Pourquoi Arsène Lupin continue-t-il à nourrir l’imaginaire français ? Sans doute à cause de sa personnalité totalement baroque, de ce mélange étonnant et détonnant de bandit et de gentleman qui va jusqu’à racheter sa vie de malhonnêteté (d’ailleurs pour l’amour d’une femme, Raymonde, dans L’aiguille creuse). Sans doute aussi à cause de son patriotisme, pour une part suranné, qui lui fait rechercher le bien commun de la France sous le mode colonialiste de l’époque (par exemple, en allant conquérir la Mauritanie).
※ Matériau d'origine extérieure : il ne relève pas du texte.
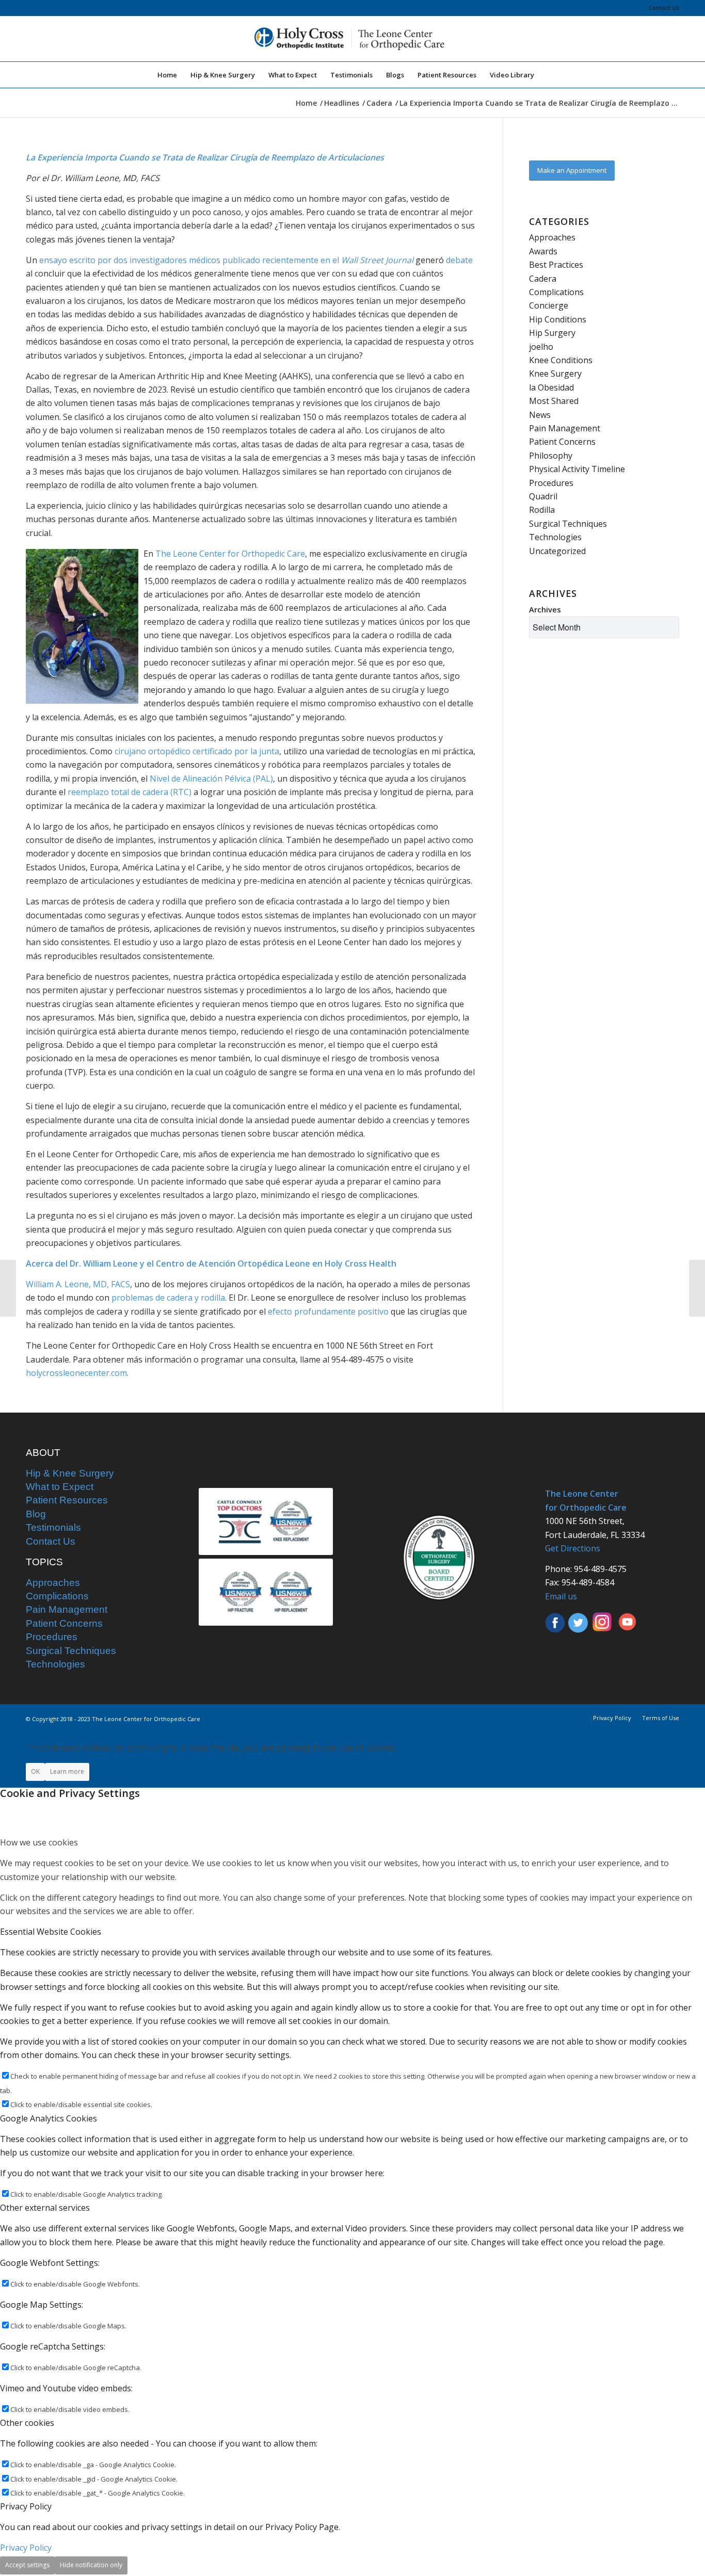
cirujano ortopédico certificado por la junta (197, 751)
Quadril (543, 496)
Sans doute également à cause d’une personnalité héroïco-comique, faite de légèreté ironique, d’indépendance hors-norme (versus le monde germanique) et énorme (versus le monde anglais), qui tend au Français un miroir où il peut se reconnaître.
Mais peut-être plus encore, parce qu’il a coloré notre pays de mystère. Il a comme enveloppé notre géographie et notre histoire d’une aura enchanteresse. Il a offert à notre vie quotidienne une profondeur inattendue et souvent dramatique. Peu importe que Maurice Leblanc ne fasse que reprendre, en l’amplifiant, son histoire personnelle, c’est-à-dire son enthousiasme pour sa chère Normandie en général et sa fascination pour l’abbaye de Jumièges en particulier : celle-ci est un personnage à part entière dans un de ses romans les plus troublants, La comtesse de Cagliostro, où il est imaginé qu’un vieux document révèle les richesses fantastiques accumulées par les moines médiévaux. Voici ce que Maurice Leblanc écrit dans une lettre à G. V. Lange, en réponse à un article « Les loups de Jumièges », paru dans la revue Les artistes normands : « Le seul nom de Jumièges a toujours été pour moi la plus douce évocation de mon passé. Jusqu’en 1882 (comme c’est loin !) j’y demeurais, enfant et adolescent, durant la plus grande partie de mes vacances. Nous habitions une maison à tourelles qui tournait le dos à la grande grille de l’Abbaye, et qui existe encore ». Avec un vieil instituteur retraité, « le père Paumier », il se promène
« et ces promenades, c’était l’exploration de ce pays de légendes et de souvenirs dont vous avez si bien senti ‘l’atmosphère d’angoisse et de mystère’. […]. Toute la joie et toute l’extase de mes jeunes années venaient de la merveilleuse Abbaye […]. Toute la beauté de la nature qui se mêle aux ruines, et du passé qui l’entrelace au présent, m’y fut révélée. Chacun de nous a dans la vie un certain nombre de visions qui commandent toutes nos émotions esthétiques. Pour ma part je n’ai pas, au plus profond de ma sensibilité, d’image plus éblouissante et plus impérieuse que celle des ruines de Jumièges [1] ».
Or, la merveille est que cet imaginaire, pourtant si singulier, si intimement liée à l’histoire personnelle de notre auteur, est assez potentiellement universel pour rejoindre ses lecteurs des décennies plus tard et des centaines de kilomètres plus loin. En effet, lorsque je lis un Arsène Lupin, j’éprouve que ma vision du monde se décale, que cette diplopie révèle un arrière-fond aussi ignoré que fascinant. Et d’une toute autre manière que le Da Vinci code [2]. En effet, cette profondeur n’a pas la saveur court-terme de l’énigme ou l’attirance ambivalente des symboles néo-gnostiques. Pourtant, elle intègre un réjouissant sens du casse-tête et du signe. Mais le monde forgé par Maurice Leblanc respire ce parfum vieille-France qui n’est pourtant ni nostalgique ni traditionaliste ; elle porte encore en elle quelque chose d’une Fille aînée qui n’a pas honte de son origine et est chrétienne sans avoir besoin de le clamer. On se sent chez-soi, mais un chez-soi riche d’une histoire qui a façonné celle du monde et qui ne refuse pas de se recevoir de Celui qui, plus grand que nous, n’a pas dédaigné nous élever à Lui.
Pascal Ide
[1] Maurice Leblanc, « Civis gemeticus », Les artistes normands, 8 (janvier-février 1933), dans Arsène Lupin, vol. 1, Francis Lacassin (éd.), coll. « Bouquins », Paris, Robert Laffont, 1991, p. 1077-1078.
[2] Cf. site : « Da Vinci Code, les raisons d’un succès mondial » ; « Da Vinci Code. De la narration au symbole ».